**ARTICLE**
((
Après s’être immergé dans le monde des skinheads pour réaliser sa trilogie sur l’extrême droite, Daniel Schweizer change de sujets d’intérêts mais sa réalisation engagée reste inchangée. Après « Dirty Paradise », le réalisateur suisse continue sa série sur les tribus amérindiennes menacées par la chaine d’extraction de l’or. « Diry Gold War » retrace cette chaine : de l’extraction aux vitrines de la haute joaillerie. Daniel Schweizer nous fait part de son indignation, de son appel à un or éthiquement responsable mais également de ses conseils aux jeunes cinéastes suisse et d’ailleurs.
Propos recueillis par Milena Pellegrini
Dans vos documentaires précédents, vous avez traité le sujet de l’extrême droite et plus précisément celui des skinheads. Cette fois-ci, vous abordez le sujet de tribus autochtones qui font face à l’extraction de leurs richesses, à la pollution de leurs lieux de vie aux autres effets secondaires de la mondialisation. Comment vous est venue l’idée d’aborder ce sujet, très diffèrent de ceux traités dans vos documentaires précédents ?
))
**EXTRAIT DE DONNÉES**
((
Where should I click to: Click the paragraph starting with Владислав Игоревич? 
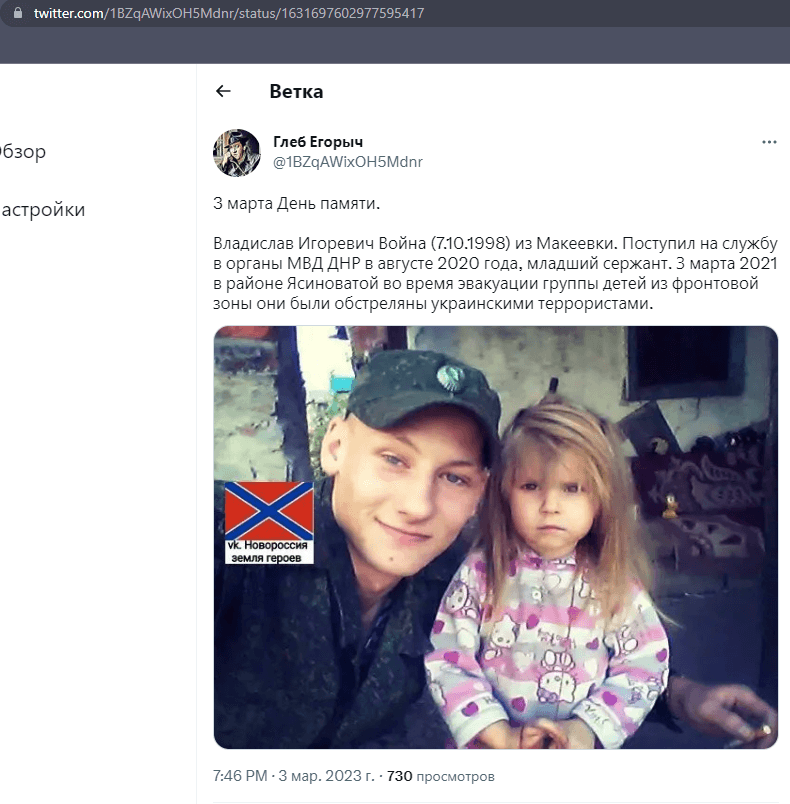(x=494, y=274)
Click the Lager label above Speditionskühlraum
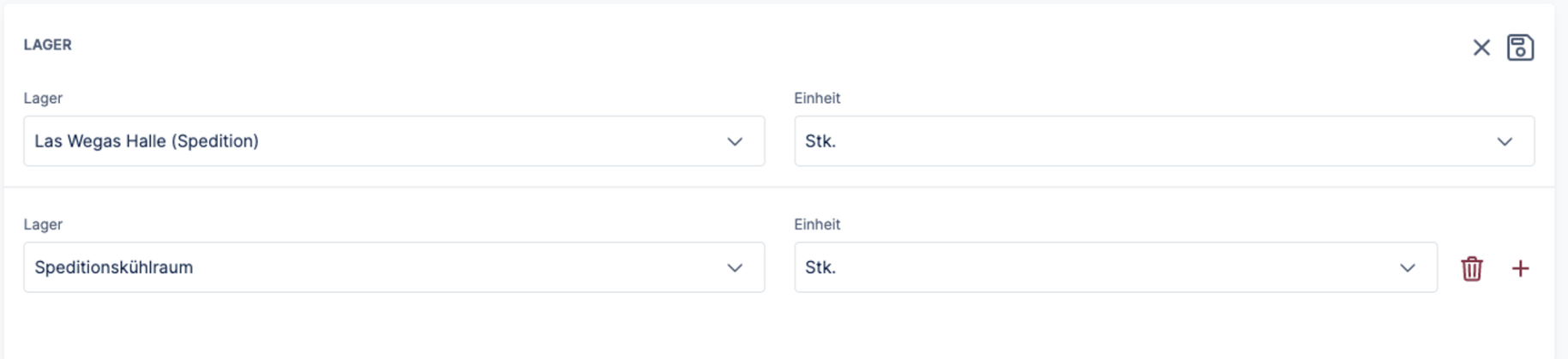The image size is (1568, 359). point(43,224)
))
**EXERCICE COURT**
Reprenez le passage de l'article sur Daniel Schweizer allant de "Propos recueillis par" jusqu'à "documentaires précédents ?" inclus, en substituant "globalisation" à "mondialisation".

**CORRIGÉ**
Propos recueillis par Milena Pellegrini
Dans vos documentaires précédents, vous avez traité le sujet de l’extrême droite et plus précisément celui des skinheads. Cette fois-ci, vous abordez le sujet de tribus autochtones qui font face à l’extraction de leurs richesses, à la pollution de leurs lieux de vie aux autres effets secondaires de la globalisation. Comment vous est venue l’idée d’aborder ce sujet, très diffèrent de ceux traités dans vos documentaires précédents ?